[Terrapreta] Question

lou gold lou.gold at gmail.com
Tue May 20 03:24:42 CDT 2008


hi folke,

i can't open the file.

sure, i understand that shifting from open-range ranching into more
efficient feedlot production will reduce the stress. and i also understand
that there are some extremely creative ways that grazing can be integrated
into an intelligent and sustainable land management scheme.

my question is more one of political economy. i can understand the many
benefits of char for producers who grow crops (and how to incentivize them
toward char) but so far i am not able to see the benefits for the meat
industry (thus they will not support char?).

my projections about increased demand for meat? so far it seems to be
associated with economic development. no, it is surely not infinitely
expandable and, yes, the world is going to change its eating habits. but i
do expect a spike in meat consumption (it's already happening) before the
re-balancing occurs and that spike will take down lots of forests. do you
disagree?

thanks for wrestling with this.

lou

On Tue, May 20, 2008 at 5:05 AM, folke Günther <folkeg at gmail.com> wrote:

> *It is cattle ranching that is the problem (with stress on ranching). Too
> retain the forest diversity, you have to protect certain areas from the
> stress of he muzzle Let the forest re-grow. If you absolutely think you have
> to cut it down, do that and char the forest. Put the char and a seed-bank on
> muzzle-devastated land and let that land re-grow into a new forest. See the
> attached sketch Not on muzzling, but in mining. But it is almost the same
> from the forest point of view.

#### RECORDED INFORMATION:
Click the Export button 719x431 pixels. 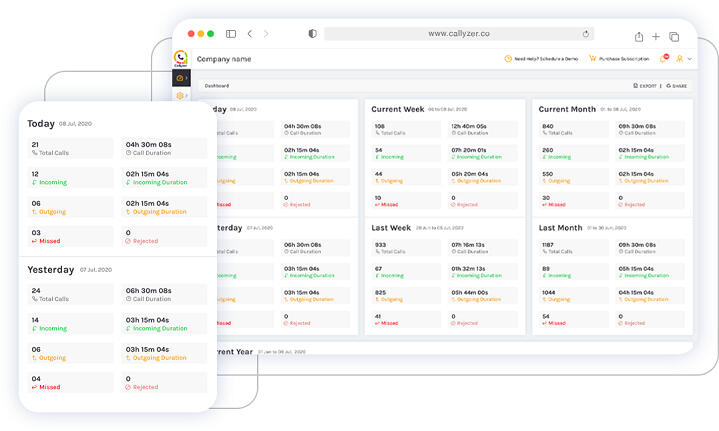point(645,86)
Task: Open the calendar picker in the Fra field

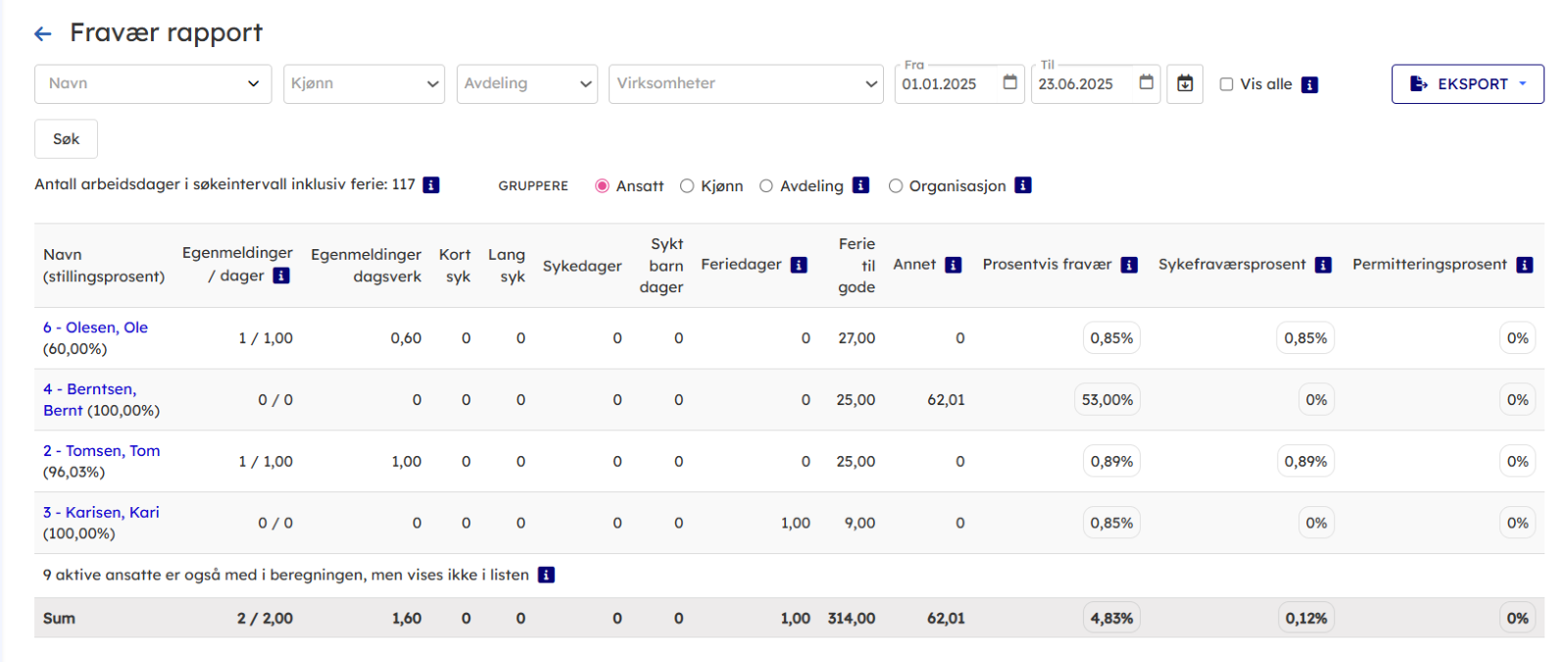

#### AIM OF THE TASK:
Reproduce the email about char and the meat industry in full, word for word. The material plays no part in what comes next.

#### CORRECT RESULT:
[Terrapreta] Question

lou gold lou.gold at gmail.com
Tue May 20 03:24:42 CDT 2008


hi folke,

i can't open the file.

sure, i understand that shifting from open-range ranching into more
efficient feedlot production will reduce the stress. and i also understand
that there are some extremely creative ways that grazing can be integrated
into an intelligent and sustainable land management scheme.

my question is more one of political economy. i can understand the many
benefits of char for producers who grow crops (and how to incentivize them
toward char) but so far i am not able to see the benefits for the meat
industry (thus they will not support char?).

my projections about increased demand for meat? so far it seems to be
associated with economic development. no, it is surely not infinitely
expandable and, yes, the world is going to change its eating habits. but i
do expect a spike in meat consumption (it's already happening) before the
re-balancing occurs and that spike will take down lots of forests. do you
disagree?

thanks for wrestling with this.

lou

On Tue, May 20, 2008 at 5:05 AM, folke Günther <folkeg at gmail.com> wrote:

> *It is cattle ranching that is the problem (with stress on ranching). Too
> retain the forest diversity, you have to protect certain areas from the
> stress of he muzzle Let the forest re-grow. If you absolutely think you have
> to cut it down, do that and char the forest. Put the char and a seed-bank on
> muzzle-devastated land and let that land re-grow into a new forest. See the
> attached sketch Not on muzzling, but in mining. But it is almost the same
> from the forest point of view.